How to generate a GPG key and use it to sign git commits

October 30, 2022

Generating and using a GPG key is not difficult, but every time I need to remember how to do it to sign my commits from a new machine, I need to go through several pages of explanation on GitHub. So I made myself a terse and concise one-page quick guide, here it is.

Sections

Check for an existing GPG key
Generating a new GPG key
Tell git to use your signing key on all commits
Add the GPG key to GitHub to get verified
References

GnuPG is not available on Windows by default, so if necessary, download it here and install it first. It should go without saying you’ll need Git installed, since you will have to use Git Bash.

On Linux, you will simply be using the Terminal and GnuPG should already be installed, if not use the command sudo apt install gnupg2 -y to do so.

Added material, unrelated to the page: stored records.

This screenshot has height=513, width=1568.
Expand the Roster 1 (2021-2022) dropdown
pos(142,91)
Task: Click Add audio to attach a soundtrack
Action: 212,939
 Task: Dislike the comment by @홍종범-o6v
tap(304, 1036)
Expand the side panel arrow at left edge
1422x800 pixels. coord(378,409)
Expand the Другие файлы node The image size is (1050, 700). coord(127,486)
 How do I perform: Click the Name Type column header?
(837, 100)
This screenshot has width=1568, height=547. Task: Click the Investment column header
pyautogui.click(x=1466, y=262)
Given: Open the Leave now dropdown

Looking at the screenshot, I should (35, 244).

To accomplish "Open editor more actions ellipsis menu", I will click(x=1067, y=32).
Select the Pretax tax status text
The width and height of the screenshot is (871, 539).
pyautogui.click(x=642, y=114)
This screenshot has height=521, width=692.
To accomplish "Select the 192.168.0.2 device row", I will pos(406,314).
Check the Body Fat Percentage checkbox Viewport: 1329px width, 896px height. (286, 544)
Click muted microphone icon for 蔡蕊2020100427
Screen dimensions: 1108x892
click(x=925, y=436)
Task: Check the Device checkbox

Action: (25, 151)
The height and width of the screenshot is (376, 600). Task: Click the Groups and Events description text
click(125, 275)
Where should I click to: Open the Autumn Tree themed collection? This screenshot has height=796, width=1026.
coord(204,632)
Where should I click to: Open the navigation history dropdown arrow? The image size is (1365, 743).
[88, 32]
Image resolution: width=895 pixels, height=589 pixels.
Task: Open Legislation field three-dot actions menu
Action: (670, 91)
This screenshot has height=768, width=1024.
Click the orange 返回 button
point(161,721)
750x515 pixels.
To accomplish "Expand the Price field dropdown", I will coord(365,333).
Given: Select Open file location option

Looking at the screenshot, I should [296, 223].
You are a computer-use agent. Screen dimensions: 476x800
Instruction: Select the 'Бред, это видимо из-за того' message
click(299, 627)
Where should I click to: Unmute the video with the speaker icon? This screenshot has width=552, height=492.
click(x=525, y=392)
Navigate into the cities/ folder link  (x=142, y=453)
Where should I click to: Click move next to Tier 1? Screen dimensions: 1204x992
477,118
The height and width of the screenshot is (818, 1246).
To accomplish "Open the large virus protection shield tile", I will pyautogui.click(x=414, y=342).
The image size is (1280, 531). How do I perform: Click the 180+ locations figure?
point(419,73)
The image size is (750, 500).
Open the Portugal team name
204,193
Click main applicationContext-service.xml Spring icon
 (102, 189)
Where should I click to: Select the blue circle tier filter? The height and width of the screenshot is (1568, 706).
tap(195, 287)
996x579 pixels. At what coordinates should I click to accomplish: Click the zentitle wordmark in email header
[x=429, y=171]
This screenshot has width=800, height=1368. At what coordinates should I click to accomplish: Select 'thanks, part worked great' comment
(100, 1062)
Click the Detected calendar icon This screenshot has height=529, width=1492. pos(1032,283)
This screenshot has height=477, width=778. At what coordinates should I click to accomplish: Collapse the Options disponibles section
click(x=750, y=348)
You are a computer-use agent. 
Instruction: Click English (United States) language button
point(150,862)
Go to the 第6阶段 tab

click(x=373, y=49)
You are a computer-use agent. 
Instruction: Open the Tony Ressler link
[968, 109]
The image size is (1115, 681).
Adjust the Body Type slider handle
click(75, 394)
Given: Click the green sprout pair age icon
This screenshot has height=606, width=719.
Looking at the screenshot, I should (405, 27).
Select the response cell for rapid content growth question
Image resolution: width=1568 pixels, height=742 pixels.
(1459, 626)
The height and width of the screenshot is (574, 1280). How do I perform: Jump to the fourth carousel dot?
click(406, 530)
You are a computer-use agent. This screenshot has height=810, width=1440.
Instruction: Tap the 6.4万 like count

Check for an existing GPG key

If in Linux, open up the terminal, or if in Windows open up Git Bash, then use the following command:

gpg --list-secret-keys --keyid-format=long

If you already have a GPG key, you should see output like something like this:

Users/Bob/.gnupg/pubring.kbx
---------------------------------
sec   rsa4096/3AA5C34371567BD2

Generating a new GPG key

To get the verified badge next to your commits on GitHub, you need a verified email address before adding a GPG key. See these instructions. Afterwards be sure to tell Git your email address with git config --global user.email "YOUR_EMAIL".

To generate a GPG key (either because you have none or want a new one) use the following command in Terminal for Linux, or Git Bash for Windows:

gpg --full-generate-key

If for some reason you’re on an older version of GnuPG, the above command won’t work, use this one instead:

gpg --default-new-key-algo rsa4096 --gen-key

After using the command you’ll get some prompts, it’s strongly suggested to simply use the defaults for key type, key size and expiration by hitting Enter on the first three prompts. One of the prompts will ask for your email address, make sure to use your GitHub-verified email address which should also added to your Git config, as stated above.

A final prompt will ask for a password, make sure to pick a secure password that you will remember! You’ll need it each time you want to sign a commit when using git push.

Once done, check that your new key exists:

gpg --list-secret-keys --keyid-format=long
/c/Users/Ariel/.gnupg/pubring.kbx
---------------------------------
sec   rsa4096/BC0E17D7B9C98BCF 2022-01-17 [SC]

Tell git to use your signing key on all commits

Open the terminal in Linux, or Git Bash in Windows. If you had previously set up Git to use a different key format, you can unset it and use the default format of openpgp with this command:

git config --global --unset gpg.format

To tell git to use the key (I’ll use the example key from above), use this command:

git config --global user.signingkey BC0E17D7B9C98BCF

And, though optional, you may want to congigure Git to sign all commits with your new GPG key by default:

git config --global commit.gpgsign true

Add the GPG key to GitHub to get verified

To get the verified badge on commits, we need to add the GPG key on GitHub. Click on your Profile picture and then choose Settings from the dropdown.

Settings in GitHub menu.

Next click on SSH and GPG keys in the menu on the left:

SSH and GPG keys settings in GitHub menu.

Scroll down to where it says GPG keys and click on the New GPG key button.

Adding GPG key in GitHub.

To see the portion of the GPG key you need to add in GitHub, use this command:

$ gpg --armor --export BC0E17D7B9C98BCF

You’ll get a wall of text as output, copy and paste from -----BEGIN PGP PUBLIC KEY BLOCK----- to -----END PGP PUBLIC KEY BLOCK----- and all the text in-between. Make sure to include those opening and ending comment lines!! You’ll then need to confirm the new key by providing your GitHub password.

Now to test it out, push out any commit to a GitHub repo. You should be prompted for the GPG password when using git commit and providing it will sign the commit. Now your commits should have the verified badge in GitHub.

Commit with verified badge in GitHub.